Sepanjang sisa hari itu, Kyla memutuskan untuk berdiam diri di kamar rawat Bundanya. Tidak membaca novel di taman seperti kemarin, melainkan lebih memilih untuk mengobrol menemani Bunda.
"Oh iya Bun, tadi katanya Rafid mau kesini sama Mamanya. Mau jenguk Bunda. Kayaknya sih dikit lagi dateng," ucap Kyla mengalihkan pertanyaan Bunda yang menanyakan mengapa dia tidak ke taman sore-sore seperti ini.
Tepat setelah Kyla mengatakan itu, pintu kamar rawat Bunda terbuka, dan munculah sosok laki-laki tampan berambut acak-acakan didampingi oleh sosok wanita paruh baya yang masih terlihat cantik.
"Zahra ya ampun, maaf saya baru bisa jenguk sekarang. Kemarin sibuk ngurusin keberangkatan papanya Rafid ke Paris." Tante Leni, yang sudah dianggap sebagai mama kedua Kyla, langsung berhambur ke hadapan Bunda. "Gimana keadaanmu? Membaik?"
Bunda membalasnya dengan anggukan dan senyum yang masih terlihat lemah. "Nggak papa kok Len. Ada apa papanya Rafid ke Paris?" Tanya Bunda. "Alhamdulillah udah nggak terlalu lemas."
"Oh itu, diundang sama calon investor perusahaannya. Alhamdulillah kalau begitu,"
"Cepet sembuh Bun. Kata Mama rumah sepi nggak ada Bunda, jadi Mama nggak ada temen masak deh." Ujar Rafid sambil berjalan kearah Kyla dan duduk disamping gadis itu.
"Aamiin, doain aja ya Raf."
Melihat Kyla yang lagi duduk kalem, Rafid tidak bisa menahan keinginannya untuk tidak mengganggu gadis itu. Dengan cepat tangannya terulur untuk mengacak rambut Kyla.
"Elah Rafid is!"
"Kangen lo deh, nyuk."
"Najis." Reaksi Kyla itu sontak membuat Rafid tergelak dalam tawanya.
Rafid menaik turunkan sebelah alisnya, menggoda. "Najis-najis nanti lo demen lagi sama gue."
"Geli tau nggak sih nyuk dengernya."
"Kyla pulang sekolah langsung kesini?" Tanya Mama Rafid menghentikan pembicaraan antara Kyla dengan anak sulungnya.
Kyla menoleh kearah Mama, lalu mengangguk. "Iya Ma,"
"Duh kamu nih.
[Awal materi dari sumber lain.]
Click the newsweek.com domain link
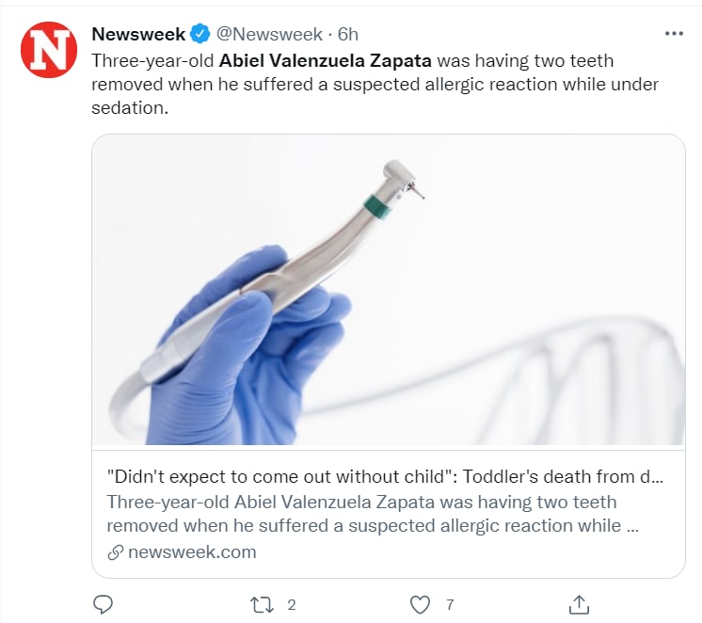The height and width of the screenshot is (623, 702). (x=192, y=552)
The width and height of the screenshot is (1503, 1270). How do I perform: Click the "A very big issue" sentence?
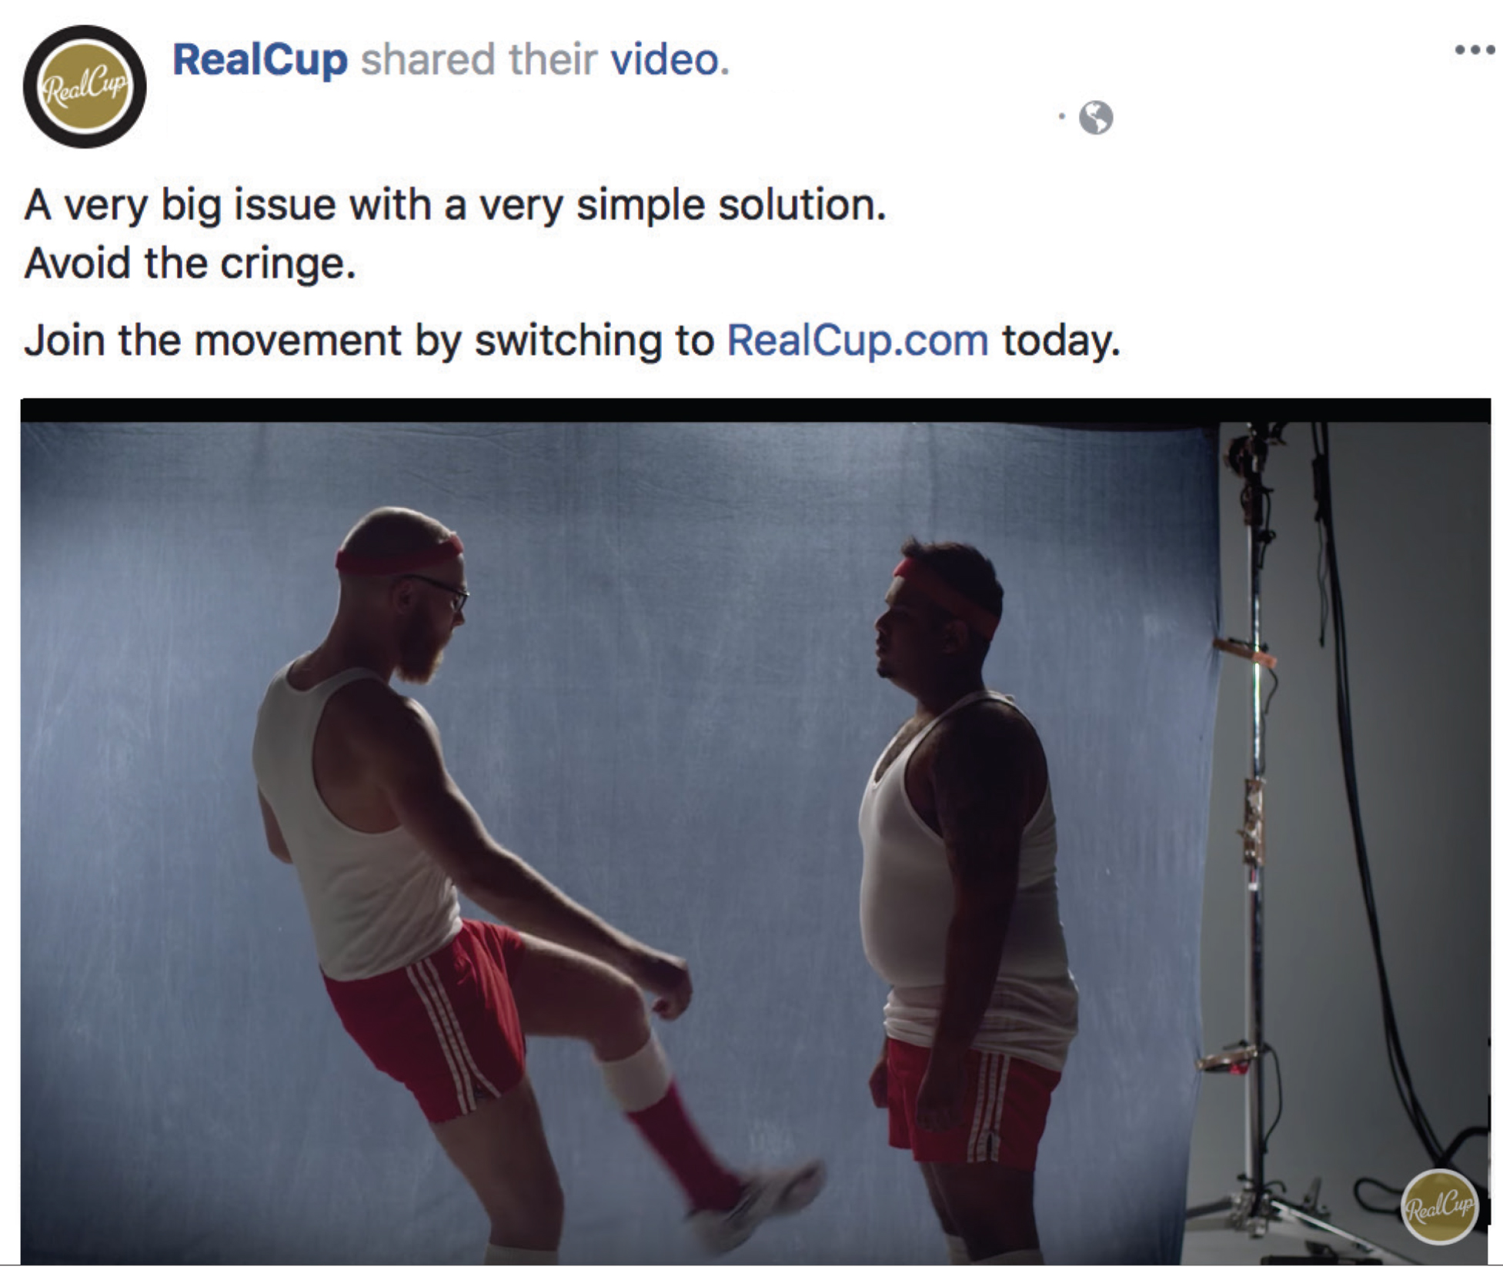[455, 206]
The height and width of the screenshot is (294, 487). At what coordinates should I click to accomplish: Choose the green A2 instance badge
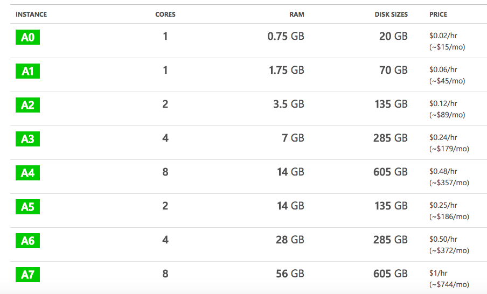tap(27, 105)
Pantes Mama tungguin daritadi nggak nyampe-nyampe rumah. Mama kan semalem udah bilang, kamu pulang sekolah makan siang dulu di rumah Mama, terus baru ke rumah sakit. Uangnya kan sayang kalau buat dibeli makanan diluar mulu. Belum tentu sehat juga kan makanannya." Omel Mama Rafid.
Nah kan, ini yang dimaksud Kyla bahwa beliau ini sudah dianggap sebagai mama keduanya. Omelannya hampir ngalahin omelan Bunda. Dan karena Kyla dan Rafid sudah berteman dan bersahabat sejak TK, maka Kyla tidak canggung memanggil mamanya Rafid dengan sebutan Mama, dan Rafid memanggil bundanya Kyla dengan sebutan Bunda. Begitu juga dengan Ayah Kyla dan Papa Rafid.
"Kyla kenapa nggak ngasih tau Bunda? Kalau gitu Bunda nggak akan izinin kamu pulang sekolah langsung kesini." Timpal Bundanya juga.
"Abisnya Kyla kira Mama nggak jadi masak. Tadi Rafid bilang kan mau jenguk Bunda."
"Mama tetep masak dong, Sayang. Yaudah, besok-besok Kyla pulang sekolah makan dulu ya ke rumah Mama. Nanti dianterin ke rumah sakitnya sama Rafid." Katanya lagi dan dibalas dengan anggukan Kyla.
✖✖✖
"Raf," panggilan Kyla berhasil membuat cowok dihadapannya ini menghentikkan aktifitasnya sejenak.
"Apaan?"
"Lo pernah ngerasain suka pada pandangan pertama nggak?"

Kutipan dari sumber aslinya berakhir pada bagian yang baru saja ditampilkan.